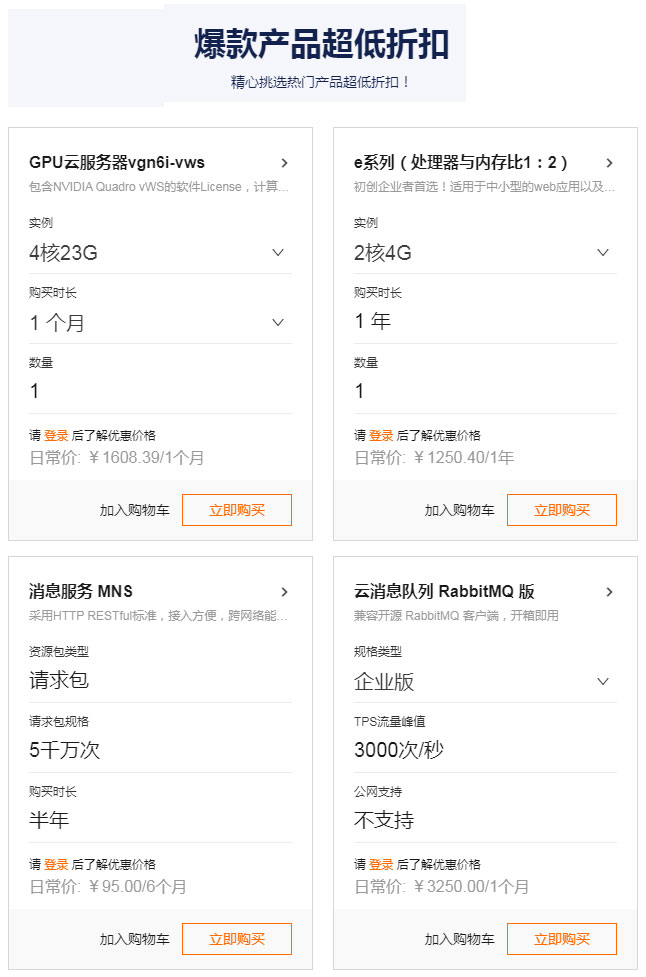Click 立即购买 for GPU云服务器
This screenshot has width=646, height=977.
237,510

* * *

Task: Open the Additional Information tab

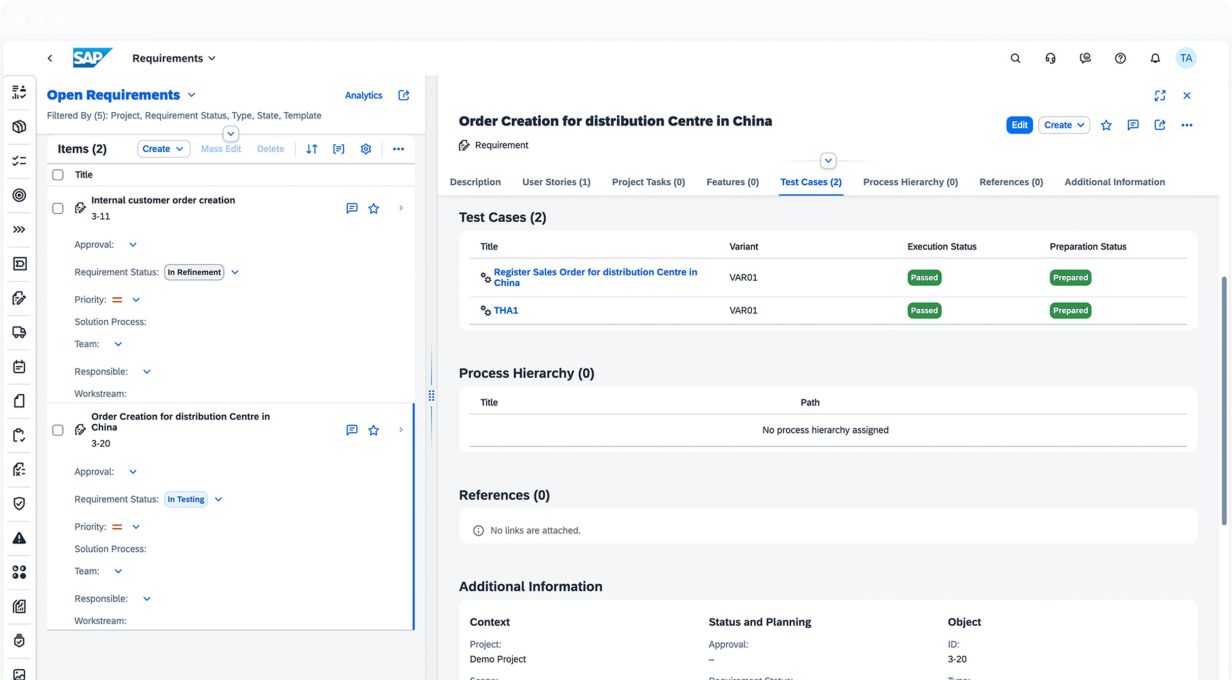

==

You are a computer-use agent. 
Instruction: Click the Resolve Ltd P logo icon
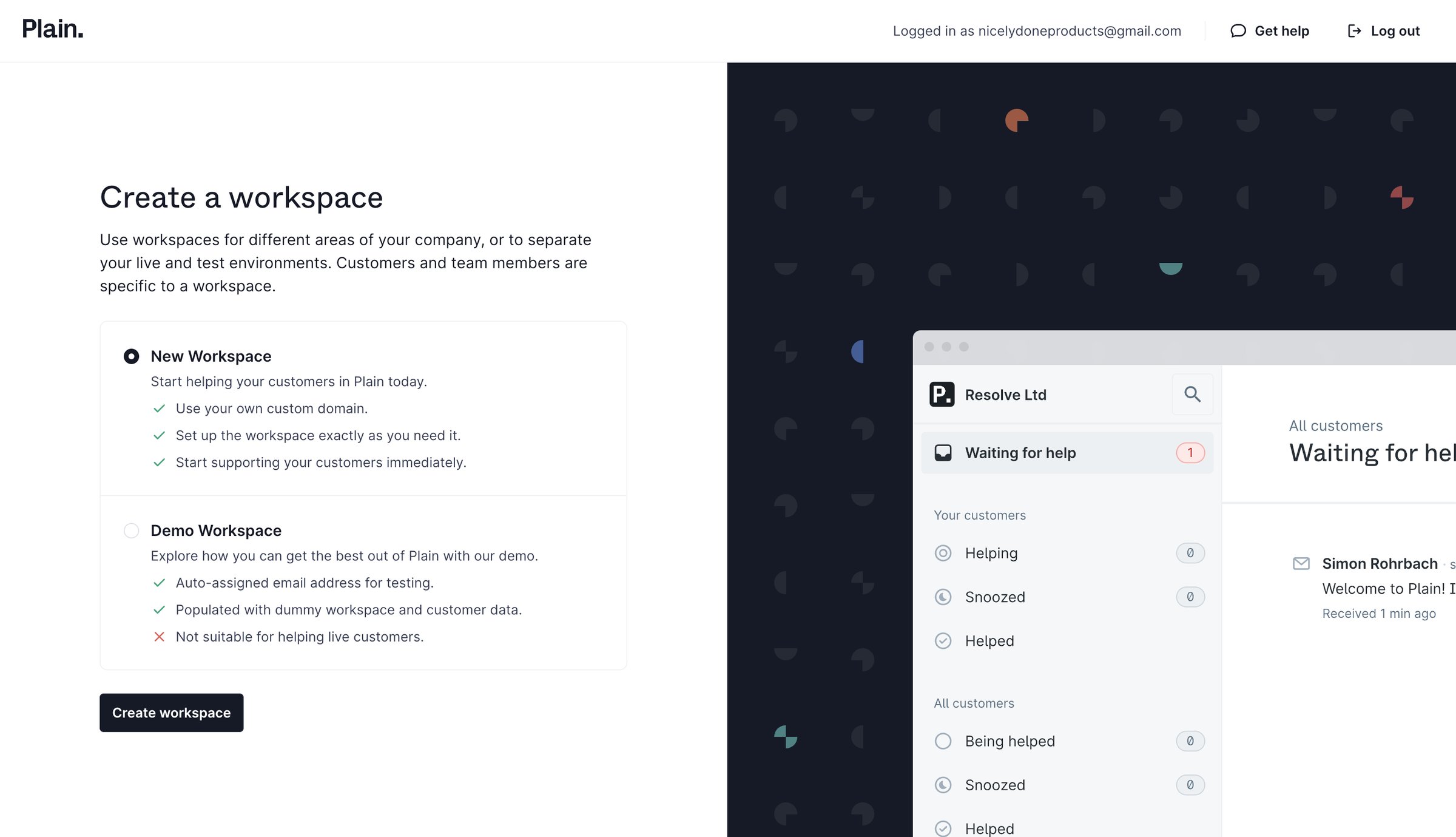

Directive » Please repeat the rows starting at "You are a computer-use agent." and ending at "Instruction: Click the", switching "logo icon" to "logo button" and changing nothing else.

Answer to this problem »
You are a computer-use agent. 
Instruction: Click the Resolve Ltd P logo button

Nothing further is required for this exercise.